Everywhere I've seen it used, the person using it (usually mainstream writer, know-nothing but presumption-filled journalist, or media barkers) tends to give the impression that this Cyberspace business has all these strange qualities that real life just doesn't have; by extension, it's also far less real than "real life", and is rather mysterious and a little scary. The term also gives the Internet a connotation of being some kind of disconnected, drifting realm, further reinforcing stereotypes of people getting "sucked into it", in a way that sucks them "out of" so-called real life.

(Not that there aren't people who do get "sucked in" in a way that causes a legitimate negative impact. Yet their behavior seems no different than any kind of compulsive and isolationist traits... nothing "special" about the dreaded dimension of Cyberspace to cause them to become that way, aside maybe from easier access than to a lot of other venues.)

Date: 4 Mar 2004 18:50 (UTC)
From: [identity profile] dewhitton.livejournal.com
I dislike the impression that the Internet is not a part of this world, and is exempt from the usual rules, ethics and behaviours. The internet is very much an artifact of this world and exists here, and it should be subject to the same rules of a civilized society.

For instance, the kiddies of Portal Of Hamsters do not take pen to paper and physically post their scribblings to their targets. Why do they feel it's okay to do that on the 'net? The "It's only text" argument doesn't wash with me. Newspapers are only text. Television is just phosphor-dots on a screen. They follow established rules of civilisation. What makes the internet different? How do the PoH kids justify their actions?

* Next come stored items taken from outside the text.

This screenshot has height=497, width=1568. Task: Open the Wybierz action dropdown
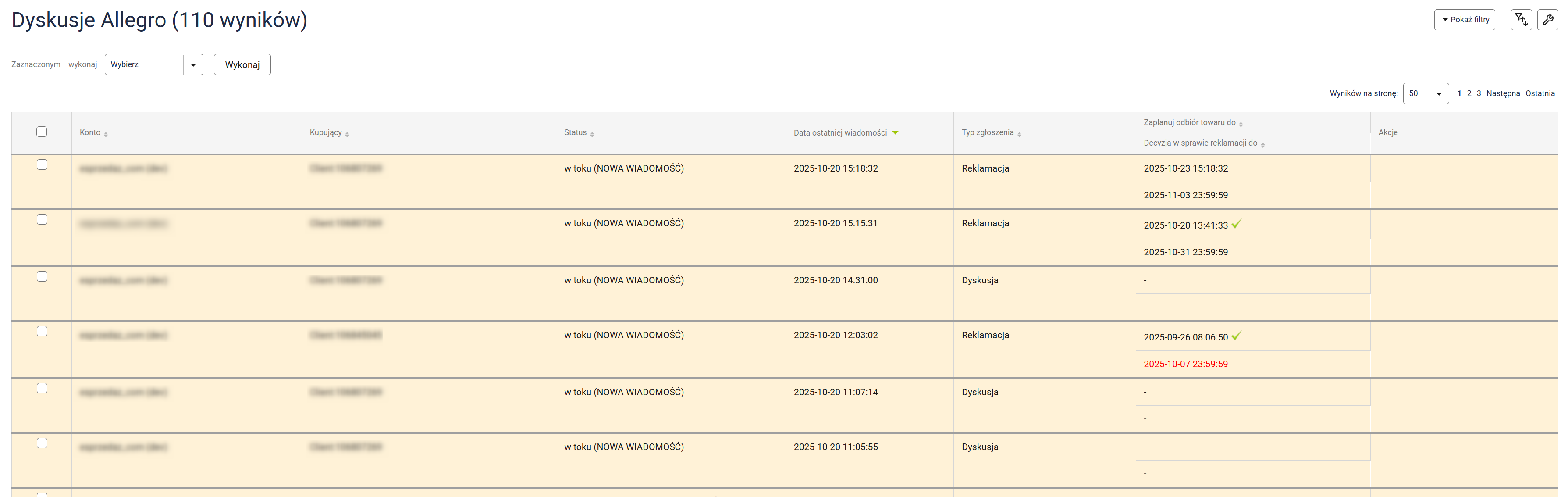click(x=153, y=64)
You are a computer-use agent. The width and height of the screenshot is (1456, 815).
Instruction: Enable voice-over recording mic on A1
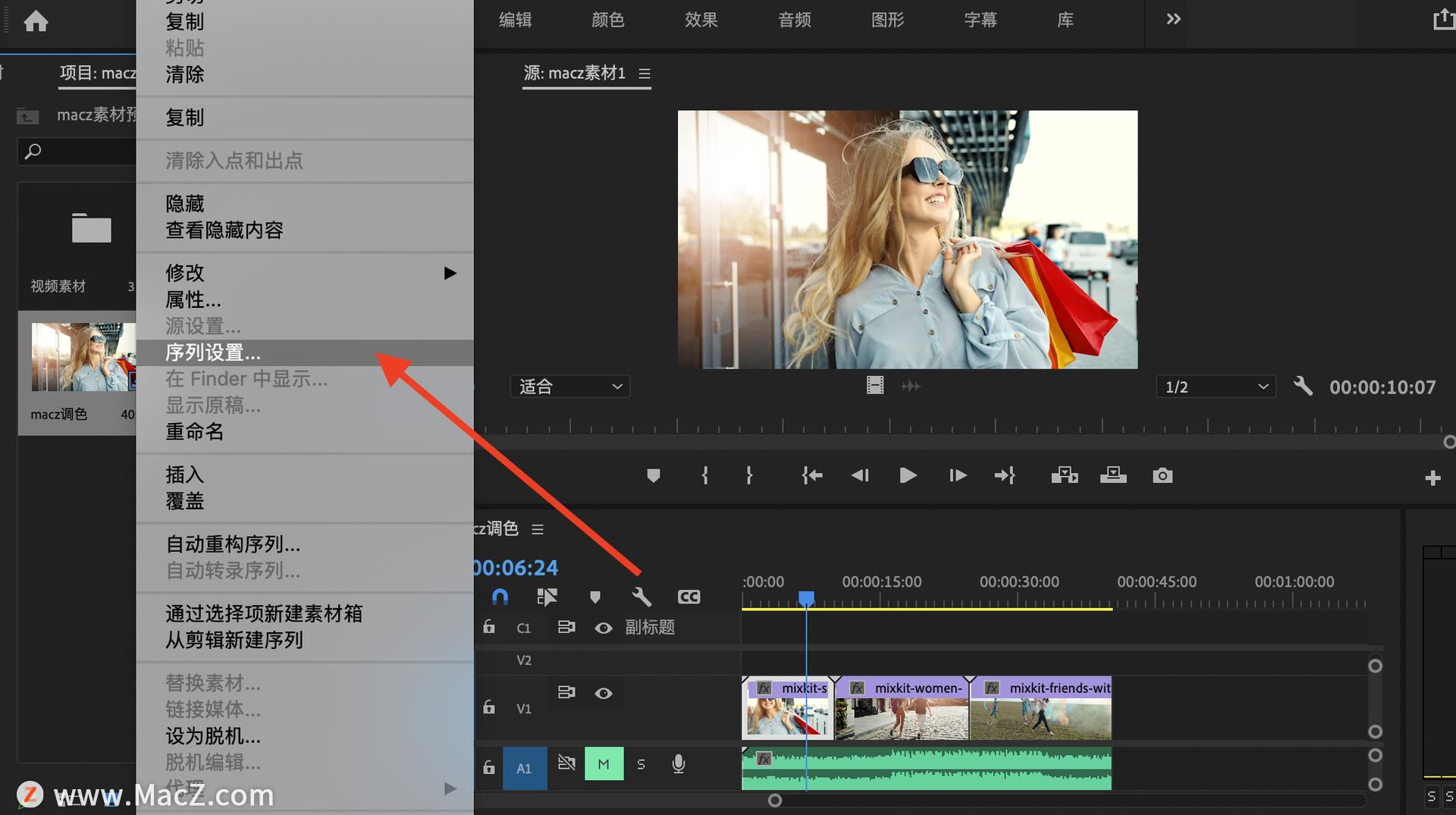pyautogui.click(x=677, y=764)
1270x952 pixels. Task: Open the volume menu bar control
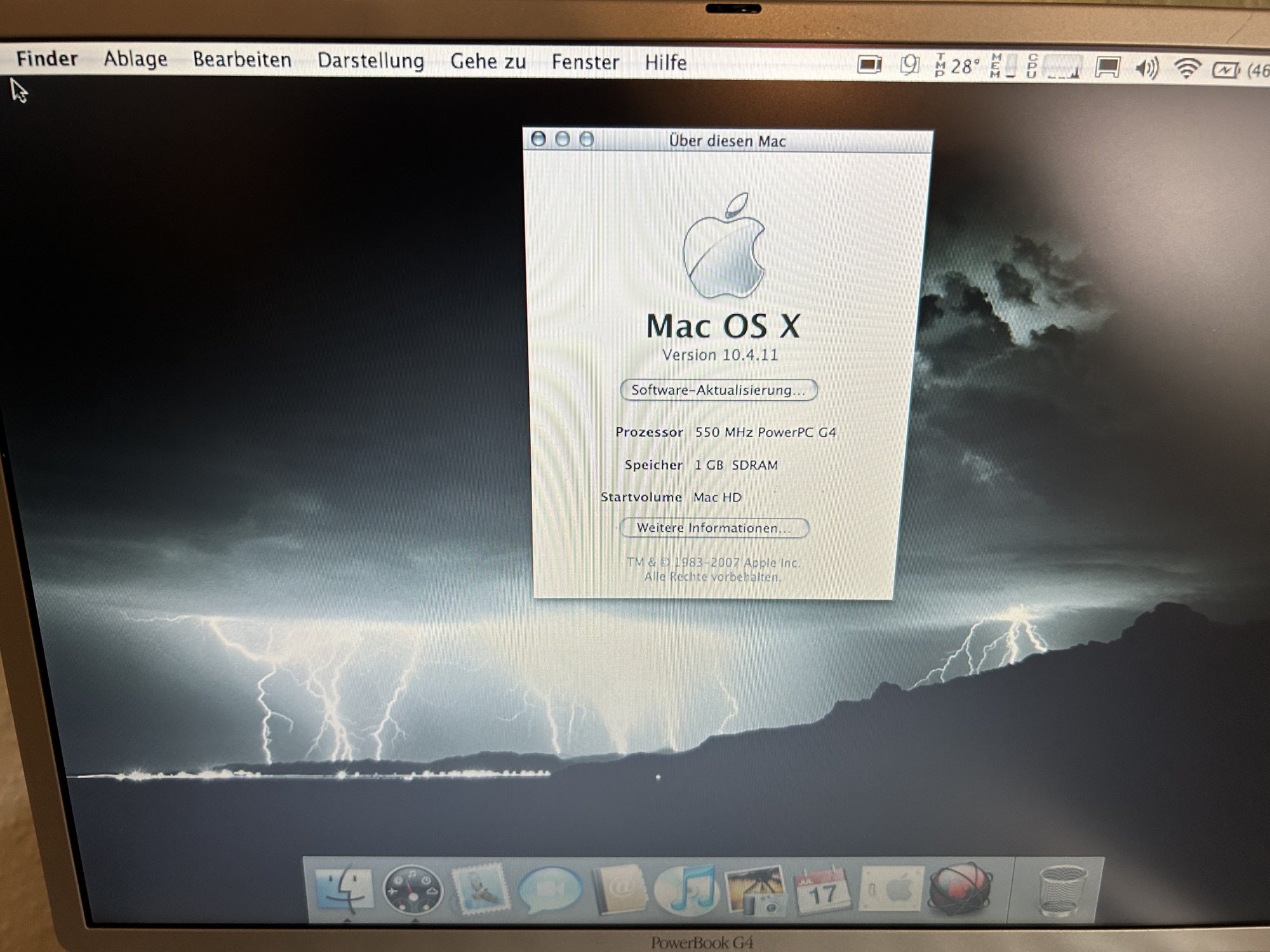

A virtual world is one created digitally to emulate The Real World, with the same feedback, to create the feeling that it is real. Feedback loops are what cybernetics is. Virtual ridicule, virtual abuse and virtual hate are not different from the "real" thing.

So, yeah, I agree with you. Calling something "cyber" gives the impression that it is less real and therefore not connected to the real world. It's like saying a river isn't a part of the land it flows through.

Date: 4 Mar 2004 16:54 (UTC)
From: [identity profile] makovette.livejournal.com
It's a...

Cyber cyber cyber cyber cyber cyber cyber cyber cyber cyber cyber cyber TWONK! TWONK! IT'S A TWONK AHHHG!

;-)

CYa!
Mako

Date: 4 Mar 2004 18:01 (UTC)
From: [identity profile] zibblsnrt.livejournal.com
... hatchet hatchet hatchet hatchet brain-stem brain-stem...

Date: 4 Mar 2004 18:33 (UTC)
From: [identity profile] makovette.livejournal.com
Congrats, you got dibs over Batty ;-)

CYa!
Mako mako mako mako....

Date: 4 Mar 2004 18:32 (UTC)
From: [identity profile] makovette.livejournal.com
Get in line ;-P

CYa!
Mako

Date: 4 Mar 2004 20:33 (UTC)
From: [identity profile] kelloggs2066.livejournal.com
Just wait until you get to the part where
they talk about an e-cyber paradigm shift.

Date: 5 Mar 2004 00:29 (UTC)
From: [identity profile] claire.livejournal.com
He cybersounds like a cyberidiot.

Cybersorry ;)

Cybernetics

Date: 5 Mar 2004 01:19 (UTC)
From: [identity profile] bobbain.livejournal.com
http://www.pangaro.com/published/cyber-macmillan.html

===========================

Origins of "cybernetics"
The term itself originated in 1947 when Norbert Wiener used it to name a discipline apart from, but touching upon, such established disciplines as electrical engineering, mathematics, biology, neurophysiology, anthropology, and psychology. Wiener, Arturo Rosenblueth and Julian Bigelow needed a new word to refer to their new concept, and they adapted a Greek word meaning "steersman" to invoke the rich interaction of goals, predictions, actions, feedback and response in systems of all kinds (the term "governor" derives from the same root) [Wiener 1948]. Early applications in the control of physical systems (aiming artillery, designing electrical circuits and maneuvering simple robots) clarified the fundamental roles of these concepts in engineering; but the relevance to social systems and the softer sciences was also clear from the start. Many researchers from the 1940s through 1960 worked solidly within the tradition of cybernetics without necessarily using the term, some likely (R. Buckminster Fuller) but many less obviously (Gregory Bateson, Margaret Mead).